Теперь, когда мне открылась почти полная картина того, что произошло в действительности, я поразился жестокости расправы. Я глядел в знакомые много веков лица, искаженные страданием, и сердце раздирали на части железные крючья.
- Поднимайтесь! – закричал я, вскидывая копье. – Поднимайтесь! Или вы настолько устали от битв, что даже огненное ложе кажется вам предпочтительнее меча в руках? Или, может, ждете, пока Творец пошлет на нас своих ангелов, чтобы те усугубили наши страдания, а мы покорно приняли свою долю? Ведь у вас остались крылья, чтобы летать, осталось оружие, чтобы отвоевать свой исконный дом! Поднимайтесь!
Наверное, ярость, звучавшая в моем голосе, заставила их очнуться, открыть глаза и обнаружить, где они на самом деле возлежат. Тысячи крыльев взмахнули одновременно.
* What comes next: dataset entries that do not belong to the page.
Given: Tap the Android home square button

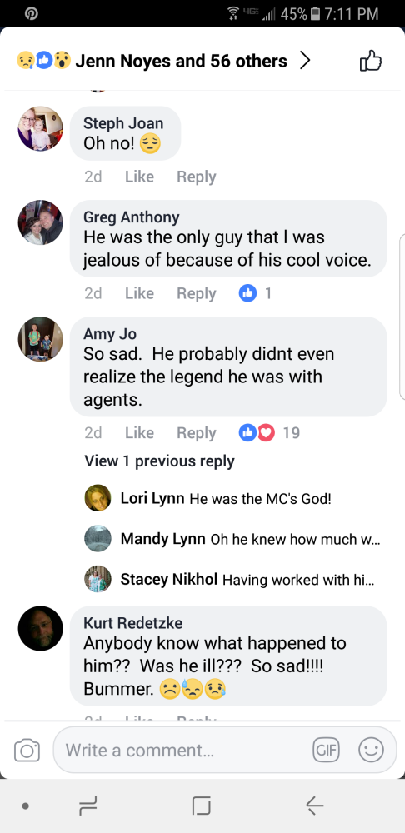Looking at the screenshot, I should [202, 806].
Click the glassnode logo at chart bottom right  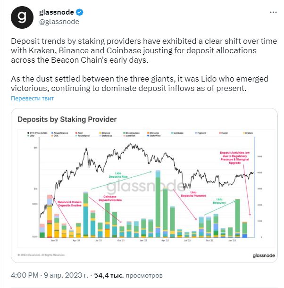pos(264,255)
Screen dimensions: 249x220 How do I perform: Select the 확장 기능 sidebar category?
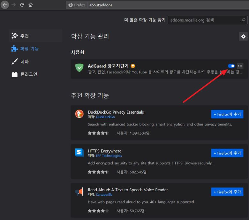(x=29, y=49)

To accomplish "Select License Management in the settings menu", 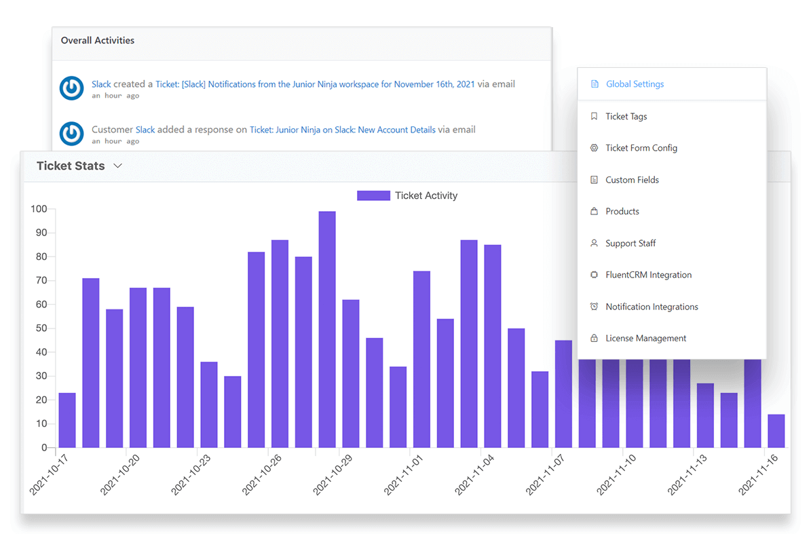I will [x=645, y=338].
Мои воины стряхивали горячие капли в озеро, собирали разбросанное тут и там оружие, находя каждый свое.
Наконец, ангельская армия, разбитая, но не побежденная, встала передо мной на горячей, обжигающей ступни земле Ада. Я оглядывал великолепные полки, оценивая взглядом стать и выправку каждого воина, и сердце наполнялось гордостью за тех, что пошли со мной даже в это мрачное царство.
Я хотел было начать речь, но первое же слово было задушено внезапно подкатившим к горлу комом. Из глаз сами собой покатились слезы, и я, не в силах унять их, рыдал. Рыдал перед моими товарищами, а они молчали, и я ощущал их скорбь как собственную, и от этого становилось еще больнее.
Три раза я отирал слезы и три раза, не выдержав, проливал их снова. Наконец, мне удалось совладать с собой. Подавив рвущийся из груди глубокий вздох, я начал говорить…
Они слушали молча, не перебивая, да мне от них и не нужно было слов. Я читал по глазам. И в глазах моих воинов видел ту самую мрачную решимость, что вела нас в бой так, кажется, давно… Видел непоколебимое стремление оставаться со мной до конца, идти, куда поведу. И с каждым пойманным мною взглядом в сердце вливалась воля к победе и уверенность в успехе.
Пусть сейчас не повезло, пусть мы повержены, но рано вычеркивать наши имена из Книги Жизни.
Небо будет за нами.
Завтра или через века – будет.
Верил ли я сам в то, что так страстно обрисовывал им? Не знаю. Мне важно, чтобы верили они. Тогда мы сможем победить тысячу Создателей.